* [What this exercise asks]
[a] List every two-toss outcome that the biased-coin solution in the technical interview write-up names.
[b] Reproduce the technical interview write-up from "2. What are" to "reaching Nth step.".
[c] Please write what comes next in the technical interview write-up, starting after its final sentence.

* [Reading passage]

Total there are five Technical Interviews followed by Management round.

So here are the questions.

1. What is the Space complexity of quick sort algorithm? how do find it?

Solution: Quicksort has a space complexity of O(logn), even in the worst case, when it is carefully implemented such that
* in-place partitioning is used. This requires O(1).
* After partitioning, the partition with the fewest elements is (recursively) sorted first, requiring at most O(logn) space. Then the other partition is sorted using tail-recursion or iteration.
The version of quicksort with in-place partitioning uses only constant additional space before making any recursive call. However, if it has made O(logn) nested recursive calls, it needs to store a constant amount of information from each of them. Since the best case makes at most O(logn) nested recursive calls, it uses O(logn) space. The worst case makes O(n) nested recursive calls, and so needs O(n) space.

However, if we consider sorting arbitrarily large lists, we have to keep in mind that our variables like left and right can no longer be considered to occupy constant space; it takes O(logn) bits to index into a list of n items. Because we have variables like this in every stack frame, in reality quicksort requires O(log2n) bits of space in the best and average case and O(nlogn) space in the worst case. This isn't too terrible, though, since if the list contains mostly distinct elements, the list itself will also occupy O(nlogn) bits of space.

2. What are dangling pointers?

Solution: A dangling pointer is a pointer to storage that is no longer allocated. Dangling pointers are nasty bugs because they seldom crash the program until long after they have been created, which makes them hard to find. Programs that create dangling pointers often appear to work on small inputs, but are likely to fail on large or complex inputs.

3. Given that you can take one step or two steps forward from a given step. So find the total number of ways of reaching Nth step.

Solution:The simple recurrence relation governing this problem is f(N)=f(N-1) +f(N-2)(why?),which is a fibonacci sequence.
Nth state can be arrived directly by taking 2 step movement from N-2 or 1 step from N-1.Remember N-2 -> N-1 -> N is not a direct path from N-2th state to Nth state.Hence the no of solutions is no of ways to reach N-2th step and then directly taking a 2 jump step to N + no of ways to reach N-1th step and then taking 1 step advance.

4. You are given biased coin. Find unbiased decision out of it?

Solution:Throw the biased coin twice.Classify it as true for HT and false for TH.Both of these occur with probability=p*(1-p),hence unbiased. Ignore the other 2 events namely HH and TT.

5. On a empty chessboard, a horse starts from a point( say location x,y) and it starts moving randomly, but once it moves out of board, it cant come inside. So what is the total probability that it stays within the board after N steps.

1. You have 1 to N-1 array and 1 to N numbers, and one number is missing, you need to find the missing the number. Now you have 1 to N-2 numbers, and two numbers missing. Find them.

Solution:
The question can be elucidated as follows.Given an array of size N-1 containing numbers less than N and with out any duplicates!! We knew that there is a number missing from the array say K .Let S be the sum of the elements of the array.

* [Entries provided]
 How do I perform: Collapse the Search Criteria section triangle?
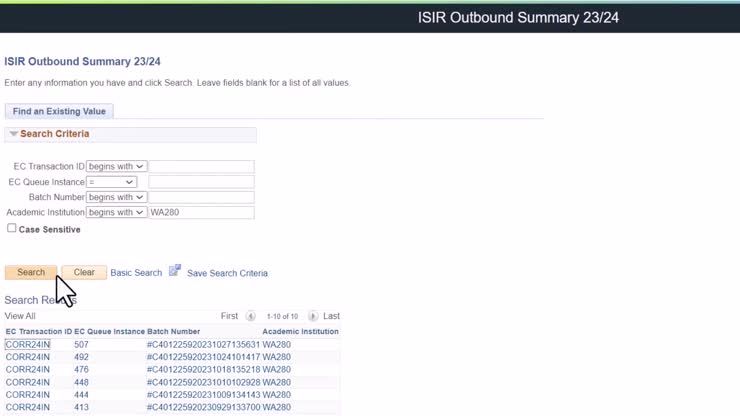13,134
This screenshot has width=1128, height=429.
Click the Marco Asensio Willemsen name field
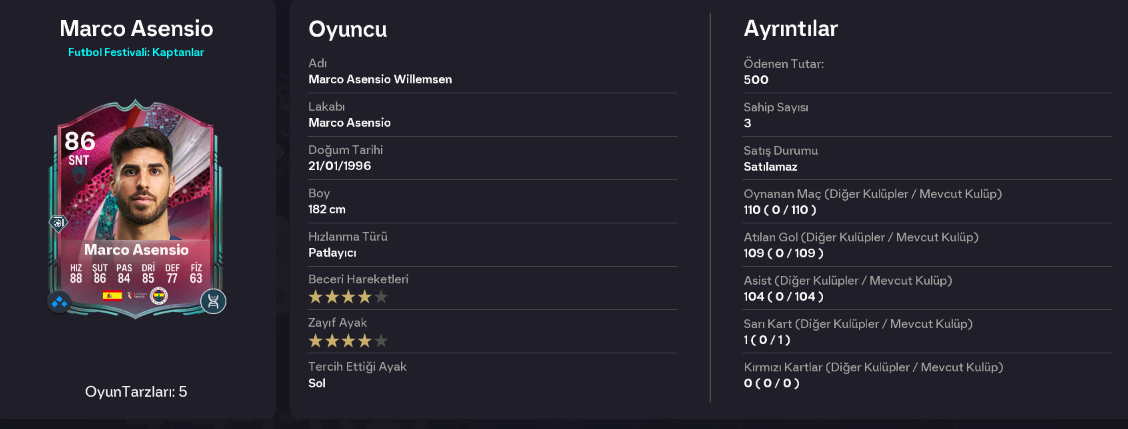pyautogui.click(x=380, y=79)
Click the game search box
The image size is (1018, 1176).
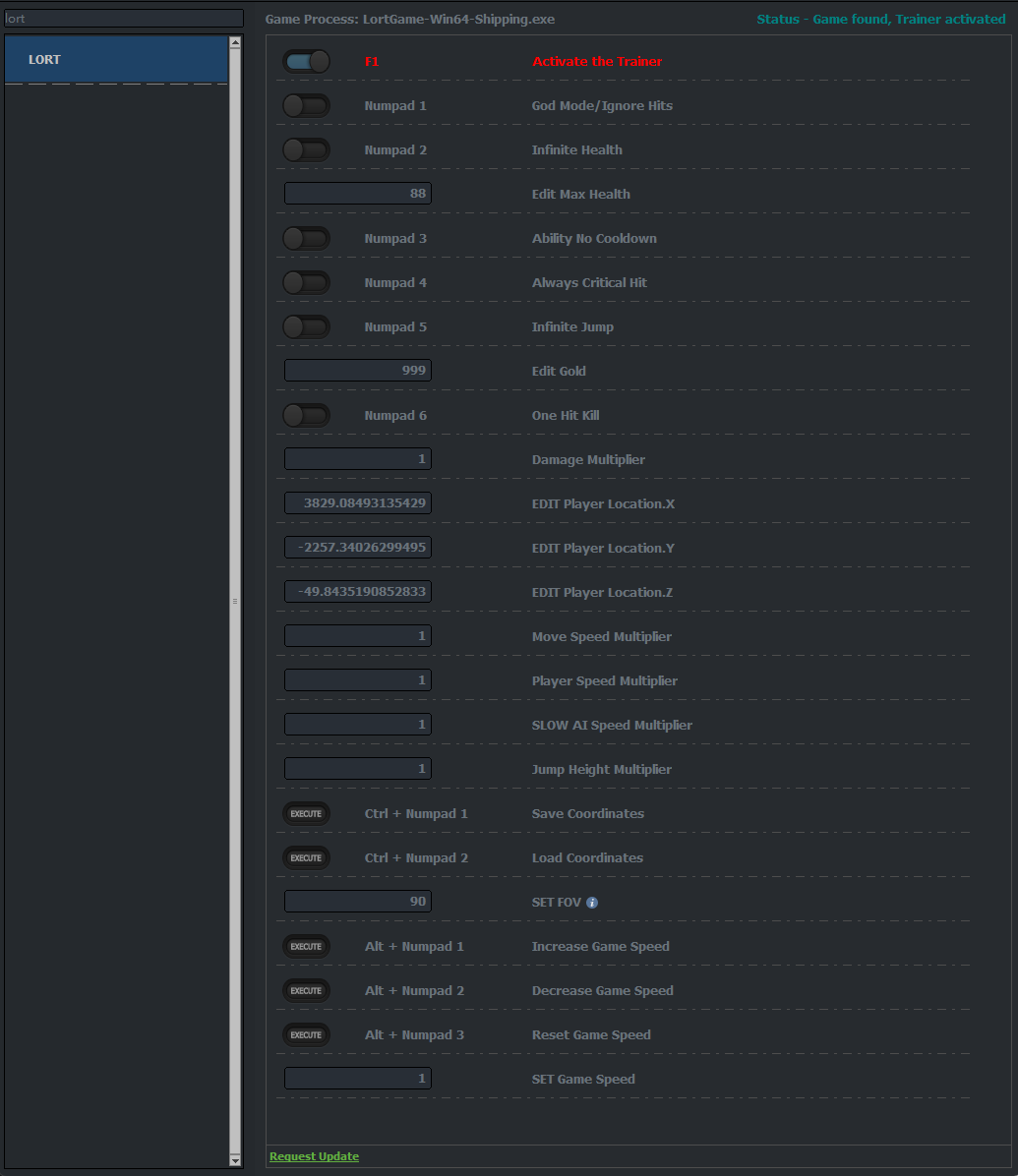tap(123, 19)
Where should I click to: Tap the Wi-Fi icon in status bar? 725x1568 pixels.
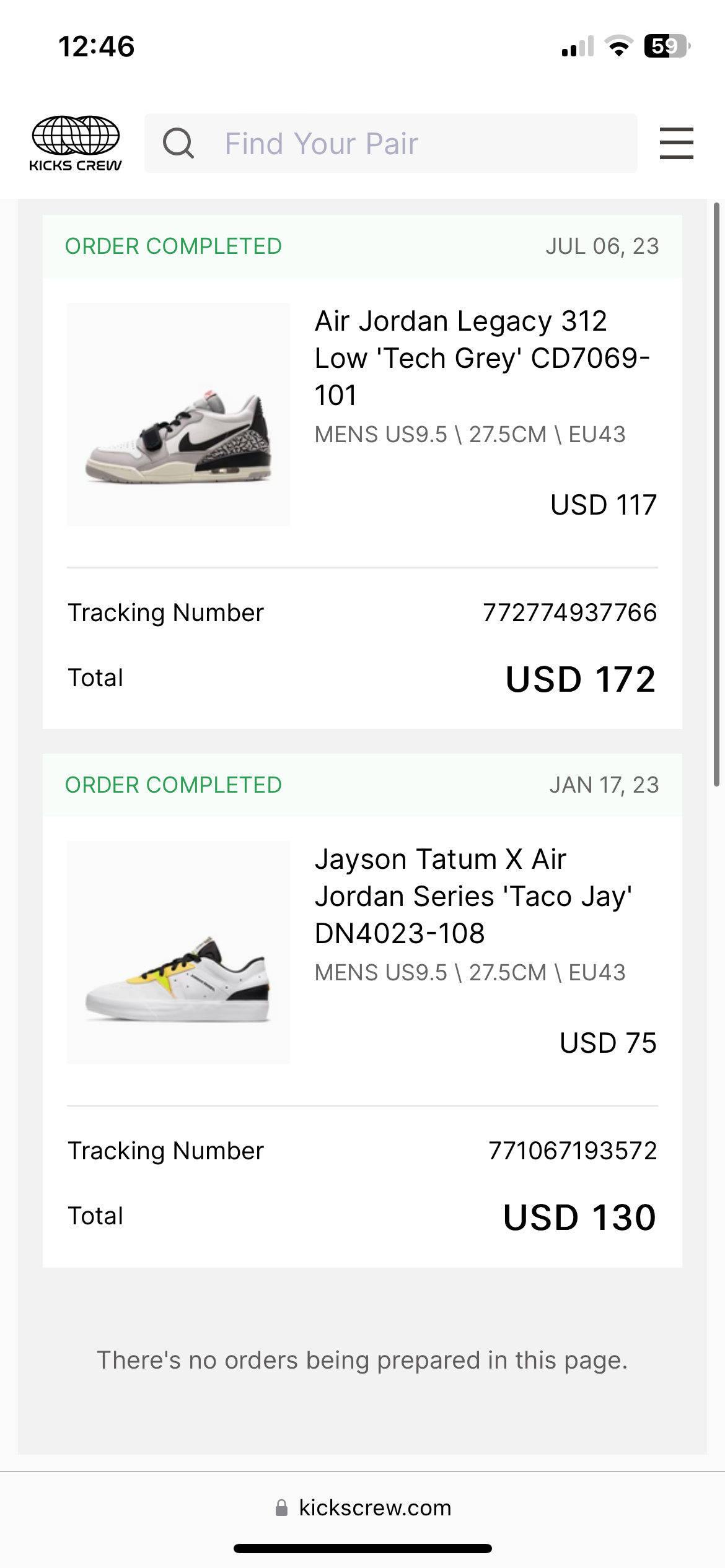(618, 46)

* [Task responses]
[a] HT, TH, HH, TT

[b]
2. What are dangling pointers?

Solution: A dangling pointer is a pointer to storage that is no longer allocated. Dangling pointers are nasty bugs because they seldom crash the program until long after they have been created, which makes them hard to find. Programs that create dangling pointers often appear to work on small inputs, but are likely to fail on large or complex inputs.

3. Given that you can take one step or two steps forward from a given step. So find the total number of ways of reaching Nth step.

[c]
Sum of first N natural numbers=N*(N+1)/2

and S=N*(N+1)/2 - K.Now putting this other way around we get K=N*(N+1)/2 -S !!

Now the second part of the question says that there are 2 of the first N numbers missing.Let they be X and Y.

We solve this problem by solving 2 essential equations.

They are X+Y=N*(N+1)/2 -S---------->(1)

X*Y=N!/P-------------------(2) where S and P are the cumulative sum and product of the array entries.

2. You have cycle in linked list. Find it. Prove that time complexity is linear. Also find the node at which looping takes place.

Solution:
The problem of checking whether there is a cycle or not can be solved using 2 pointers one moving in increments of 1 and the other in increments of 2.If there is a cycle then these 2 pointers meet at some node say N1 inside the cycle otherwise the fast pointer reaches the end of the list.This is a O(N) solution.

Now coming to the identification of the node at which looping took place.After our identification of cycle ,both the pointers P1 and P2 are at node N1.Now iterate the slow pointer to count the no of nodes in the cycle.(After traversing the whole cycle P1 and P2 shall again be at the same node).Let this size be K.Now take one of the pointers to the head node and count the no of nodes till N1.Let this number be X.Now use one of these pointers to reverse the cycle starting from N1.Only the cycle gets reversed.Now again traverse from head node to N1.Let the number of nodes this time be Y.Let the no of nodes from head to the start node of the cycle be Z

Now X+Y=2*Z+K .Hence solve for K and then having figured out the start node N2 of the cycle.Now as the cycle is reversed having figured out this start node its next node is the looping nodes so set the looping nodes next pointer to NULL and reverse the list further till you reach N2.

4. How do you search for a word in a large database.
5. How do you build address bar in say gmail. i.e. if you press 'r' then you get all email starting from 'r', and if you press 'ra' then you will get emails starting from 'ra'.

1. You have given an array. Find the maximum and minimum numbers in less number of comparisons.

Solution:
only 3n/2 comparisons are necessary to find both the minimum and the maximum. To do this, we maintain the minimum and maximum elements seen thus far. Rather than processing each element of the input by comparing it against the current minimum and maximum, however, at a cost of two comparisons per element, we process elements in pairs. We compare pairs of elements from the input first with each other, and then compare the smaller to the current minimum and the larger to the current maximum, at a cost of three comparisons for every two elements.

2. You have given an array from 1 to N and numbers also from 1 to N. But more than one number is missing and some numbers have repeated more than once. Find the algo with running time O(n).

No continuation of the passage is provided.